--- Texte de l'exercice ---
Quand le GPS vous dit où tourner, la partie du cerveau réservée à la navigation s’éteint, ont récemment montré des scientifiques britanniques.

Lâche ton GPS!

CHRONIQUE / C’est rendu un automatisme. Vous n’êtes jamais allé sur la rue machin chose, vous ouvrez vote GPS et, hop!, l’itinéraire se déroule sur votre écran. Après, il y a une petite madame — chez nous, on l’appelle Brigitte — qui vous dit par où passer, où tourner, et vous confirme que «vous êtes arrivé».

Plus besoin de perdre du temps à planifier son chemin sur une carte ou de confier le soin à vos amis de vous mélanger avec leurs directives directionnelles. Non, vous pitonnez et vous laissez Brigitte vous guider. 

Quinze ans après leur arrivée sur le marché de masse, les appareils personnels munis d’un système mondial de positionnement par satellites (GPS) nous ont rendus accro, ou presque. Rares sont ceux qui choisissent délibérément de laisser l’appareil dans le coffre à gants. C’est beaucoup trop pratique. 

Il y a juste un problème : cette technologie affaiblit une partie de votre cerveau — celle qui est réservée au sens de l’orientation. Les conséquences sont beaucoup plus profondes que vous pensez. Alors, laissez-moi plaider pour une solution que vous n’aimerez pas : lâchez votre GPS.

--- Extraits de données ---
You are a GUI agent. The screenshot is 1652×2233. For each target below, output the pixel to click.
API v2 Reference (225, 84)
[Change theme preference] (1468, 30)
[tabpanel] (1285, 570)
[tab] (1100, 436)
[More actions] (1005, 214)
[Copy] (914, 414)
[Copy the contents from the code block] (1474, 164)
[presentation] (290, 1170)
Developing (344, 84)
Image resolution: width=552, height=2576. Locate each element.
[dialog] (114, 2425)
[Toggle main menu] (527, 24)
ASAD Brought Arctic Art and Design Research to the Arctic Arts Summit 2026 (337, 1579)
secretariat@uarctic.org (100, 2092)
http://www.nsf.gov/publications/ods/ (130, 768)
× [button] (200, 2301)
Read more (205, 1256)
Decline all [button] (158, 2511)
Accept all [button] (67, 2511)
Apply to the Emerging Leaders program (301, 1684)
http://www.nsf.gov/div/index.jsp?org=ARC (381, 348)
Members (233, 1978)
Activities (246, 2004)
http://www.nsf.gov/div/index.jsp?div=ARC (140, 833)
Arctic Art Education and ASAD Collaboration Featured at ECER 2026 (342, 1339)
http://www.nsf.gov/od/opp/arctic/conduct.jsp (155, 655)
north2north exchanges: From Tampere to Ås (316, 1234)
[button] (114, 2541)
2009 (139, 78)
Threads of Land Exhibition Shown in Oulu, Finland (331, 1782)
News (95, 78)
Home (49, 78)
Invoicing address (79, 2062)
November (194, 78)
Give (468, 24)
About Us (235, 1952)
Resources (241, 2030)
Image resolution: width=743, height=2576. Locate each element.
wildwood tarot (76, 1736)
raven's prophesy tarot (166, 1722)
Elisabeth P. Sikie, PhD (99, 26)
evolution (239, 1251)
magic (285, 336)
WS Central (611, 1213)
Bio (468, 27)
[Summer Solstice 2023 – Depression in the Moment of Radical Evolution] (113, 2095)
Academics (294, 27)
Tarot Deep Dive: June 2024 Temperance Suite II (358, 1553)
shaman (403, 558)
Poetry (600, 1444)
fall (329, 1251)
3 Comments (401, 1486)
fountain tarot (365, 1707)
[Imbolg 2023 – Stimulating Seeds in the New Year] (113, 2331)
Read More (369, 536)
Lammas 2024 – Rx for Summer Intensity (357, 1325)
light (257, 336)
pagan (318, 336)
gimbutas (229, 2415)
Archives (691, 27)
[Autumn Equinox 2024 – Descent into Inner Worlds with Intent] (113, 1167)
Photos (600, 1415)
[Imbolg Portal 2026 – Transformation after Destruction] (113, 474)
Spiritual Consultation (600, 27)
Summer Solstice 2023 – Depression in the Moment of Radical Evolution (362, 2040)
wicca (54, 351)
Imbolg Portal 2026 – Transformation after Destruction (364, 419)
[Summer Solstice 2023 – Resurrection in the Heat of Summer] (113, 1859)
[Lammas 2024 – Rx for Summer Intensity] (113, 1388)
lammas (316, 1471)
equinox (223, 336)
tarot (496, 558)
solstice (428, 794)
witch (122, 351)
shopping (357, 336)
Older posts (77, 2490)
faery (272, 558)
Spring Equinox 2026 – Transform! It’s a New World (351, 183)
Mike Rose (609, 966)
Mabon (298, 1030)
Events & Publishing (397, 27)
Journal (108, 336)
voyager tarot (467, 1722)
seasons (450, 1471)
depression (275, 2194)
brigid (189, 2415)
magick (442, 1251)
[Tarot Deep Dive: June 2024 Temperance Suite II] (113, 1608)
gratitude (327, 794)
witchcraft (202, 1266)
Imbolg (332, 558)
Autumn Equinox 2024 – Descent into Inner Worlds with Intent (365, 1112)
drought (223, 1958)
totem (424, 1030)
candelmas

--- Exercices à traiter ---
A – D'après la chronique sur le GPS, depuis combien de temps les appareils personnels munis d'un GPS sont-ils arrivés sur le marché de masse ?
B – Poursuivez la chronique sur le GPS à partir de sa dernière phrase.

--- Liste des réponses ---
A – Depuis quinze ans.

B –
Mais d’abord, je vous explique un truc. Il y a une structure au centre de votre cerveau qui ressemble à un cheval de mer : l’hippocampe. Chaque fois que vous vous déplacez quelque part, les cellules de l’hippocampe s’activent pour construire un souvenir de votre trajectoire. 

Quand vous retournez au même endroit, vous pouvez récupérer ces «cartes cognitives» qui simulent les chemins possibles. Le cortex préfrontal fait le reste du boulot en planifiant et en choisissant le meilleur chemin. 

Or, quand le GPS vous dit où tourner, cette partie du cerveau réservée à la navigation s’éteint, ont récemment montré des scientifiques britanniques. 

Ce que ça change pour vous? Le cerveau a tendance à perdre ce qu’il n’utilise pas. «Use it or lose it», disent les anglos. Alors, si un jour la technologie vous lâche — téléphone déchargé, GPS brisé, signal introuvable —, votre «GPS interne» risque d’être hors service lui aussi. 

Alors là, vous serez perdus pour vrai. Et vous zigonnerez longtemps avant de vous rendre à destination. Ou peut-être que vous serez contraint de demander au caissier de la station-service, qui lui aussi ouvrira son GPS... 

De toute façon, vous le savez, le GPS n’est pas toujours fiable. Il vous expédie au mauvais endroit, vous fait passer par d’interminables routes de campagne ou vous distraie au point où vous frisez l’accident. Mais passons. Il y a pire.

Dans une série d’études menées en 2010, de chercheurs de l’Université McGill ont démontré qu’exercer quotidiennement son sens de l’orientation et sa mémoire spatiale augmente la matière grise dans l’hippocampe, tandis que celle-ci diminue à force d’éviter la navigation. 

Or, un hippocampe atrophié est fortement associé à plusieurs problèmes mentaux, notamment la dépression, la schizophrénie et l’Alzheimer... 

Chez les enfants, c’est autre chose. La sous-stimulation de l’hippocampe peut nuire au développement de l’intelligence.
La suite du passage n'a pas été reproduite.